# New X11 for Mac OS X and KDE



## rhale1 (Jan 7, 2003)

I am quite happy with Apple's new X11, and hear it is quite a bit faster than XDarwin. So I am wondering if installing the Fink version of KDE is different/needs special instructions and if anyone uses it, how well it works.

Thanks,
Ryan


----------



## Jersey Turnpike (Jan 7, 2003)

Yeah, just when I think Apple can't continue to impress me, they do!


----------



## rhale1 (Jan 7, 2003)

> _Originally posted by Jersey Turnpike _
> *Yeah, just when I think Apple can't continue to impress me, they do! *



Definitly. I thought the same think when I got home from school, before I went to apple.com and saw the NICE new powerbooks and Safari (using it now), Keynote, and all the new iApps.


----------



## symphonix (Jan 7, 2003)

You can use a Fink module called an 'X11 Placeholder' which basically tells Fink to ignore dependencies that call for X11 to be installed, as you already have X11 installed from the Apple package.

Then, you should be able to install KDE through Fink. You will need to do some fiddling to get it started (it must be started through Apple's X-Server, not from Terminal.app).


----------



## rhale1 (Jan 7, 2003)

Thanks. I'll try it and let you know how it works.


----------



## Silasthemac (Jan 7, 2003)

xDarwin is Better because it knows where the MacOSX menu bar is, and does not place KDE Windows under the menubar (i know about the prefs for KDE)
In X11.app ,the KDE and gnome WM, on MAXIMIZE the window headers are hidden VERY ANNOYING.


----------



## rhale1 (Jan 8, 2003)

When I use KDE I normally run it full screen, does X11.app allow this??

If not, no big, and neither is the window deal, because if it is faster, I'm all for it.

-Ryan


----------



## shatfield1529 (Jan 8, 2003)

With the release of X11, I finally decided to get started using Unix programs on my comp. Using a *great* Cocoa app called FinkCommander (pretty much a GUI frontend to the regular Fink program), I just downloaded Gimp. I didn't think it would take this long to compile, though.  Sheesh OSX installs quicker than this. 

Now I know what my friends are talking about when they say they spent the weekend waiting for stuff to compile on their Linux boxen.


----------



## strobe (Jan 8, 2003)

> _Originally posted by symphonix _
> *You can use a Fink module called an 'X11 Placeholder' which basically tells Fink to ignore dependencies that call for X11 to be installed, as you already have X11 installed from the Apple package.*



This package gave me an error  

I don't think it detects Apple's installation for some reason.


----------



## jrod7350 (Jan 8, 2003)

Hey Strobe,
    Is this the same error that I'm getting under Fink?  (You can see what I'm talking about in the Apple X11 Server Beta Out thread).  It's like an error type 1 on the system-xfree86.dep file or something like that.  Hmm . . .


----------



## acidtuch10 (Jan 8, 2003)

I find KDE3 runs quite well in OSX ... fullscreen or rootless mode ... I would suggest using fink .. and just changing the .xinitrc file in your home dir to reeflect what WM you want to load when you call XDarwin.


----------



## Chris Belwinds (Jan 8, 2003)

I see many of you use KDE with X11. This sounds fascinating. Is there a tutorial available on how to get KDE running on Mac OS X?

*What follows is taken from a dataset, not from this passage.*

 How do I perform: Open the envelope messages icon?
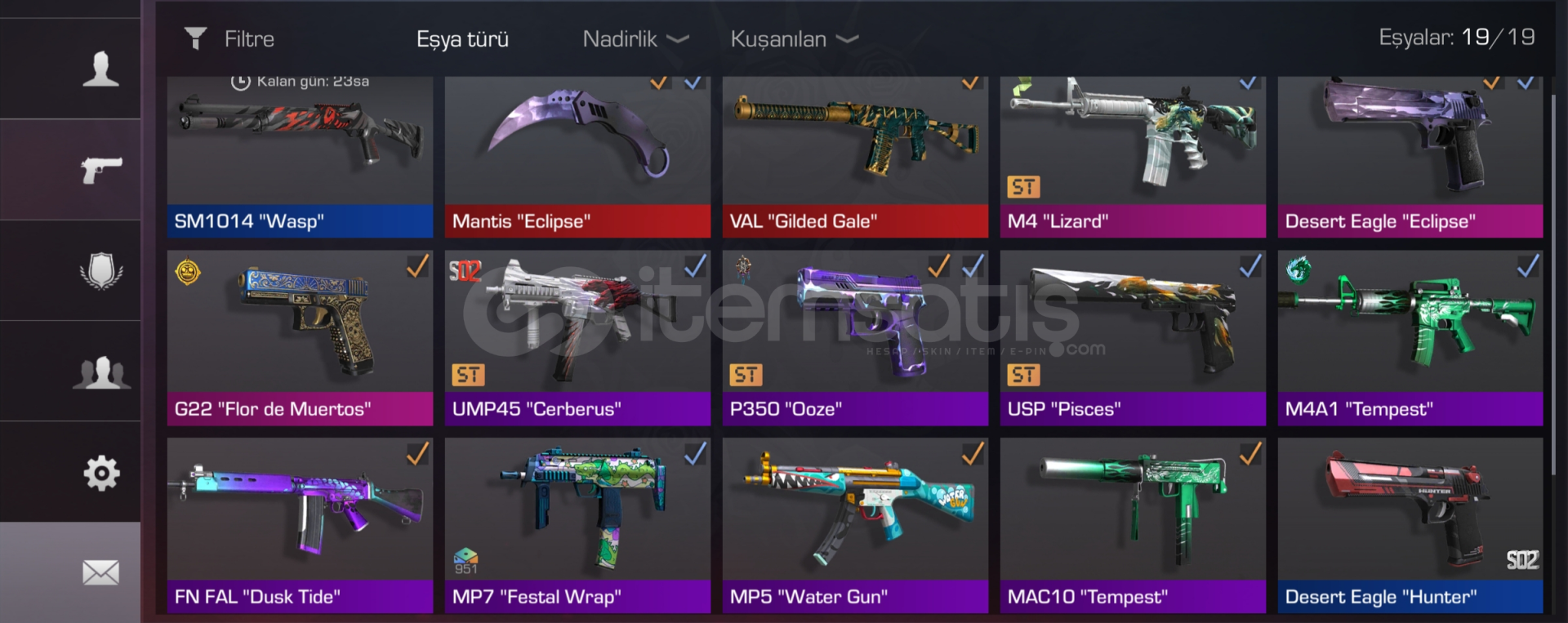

Once I have gotten to the point of successfully running KDE, which apps will I be able to use? Konqueror and KOffice, naturally, but how about, say, Corel WordPerfect or Corel Photopaint? Does anyone know?


----------



## strobe (Jan 8, 2003)

> _Originally posted by jrod7350 _
> *Hey Strobe,
> Is this the same error that I'm getting under Fink?  (You can see what I'm talking about in the Apple X11 Server Beta Out thread).  It's like an error type 1 on the system-xfree86.dep file or something like that.  Hmm . . . *



Yes


----------



## gigi (Jan 8, 2003)

I saw this on /. it hope it helps

If you use X11 under Fink, you can do this:
dpkg -r --force-depends xfree86-base
dpkg -r --force-depends xfree86-base-shlibs
[install the SDK from apple - http://www.apple.com/macosx/x11/ ]
[install the user install from apple - http://www.apple.com/macosx/x11/download/ ]
fink install system-xfree86

(courtesy of Ben Hines on the fink-devel list)

this is the url (about half way down the page)
http://slashdot.org/comments.pl?sid...tsort=0&tid=107&mode=thread&startat=100&pid=0

I dont know if this works or not...i dont have fink installed.


----------



## strobe (Jan 8, 2003)

I think I'll wait for an update to xfree86-system.

Fink seems to have a lot of broken packages since 10.2. I can't even get wget to work without recompiling |-\


----------



## slur (Jan 8, 2003)

Fink recommends using the CVS package install method under Jaguar, and last time I checked the number of "unstable" packages had dwindled down to nothing. If you haven't already done so you should try reinstalling Fink from scratch with the CVS method, as described on their site.

_First to bitch, last to know._


----------



## strobe (Jan 9, 2003)

They have an official Jaguar release.

The new wget from the stable tree works now. I just needed to update it. The only lingering problem is that one package.


----------



## strobe (Jan 10, 2003)

OK, I solved the Fink problem. All I had to do was install the X11 SDK from Apple (which was well hidden)


----------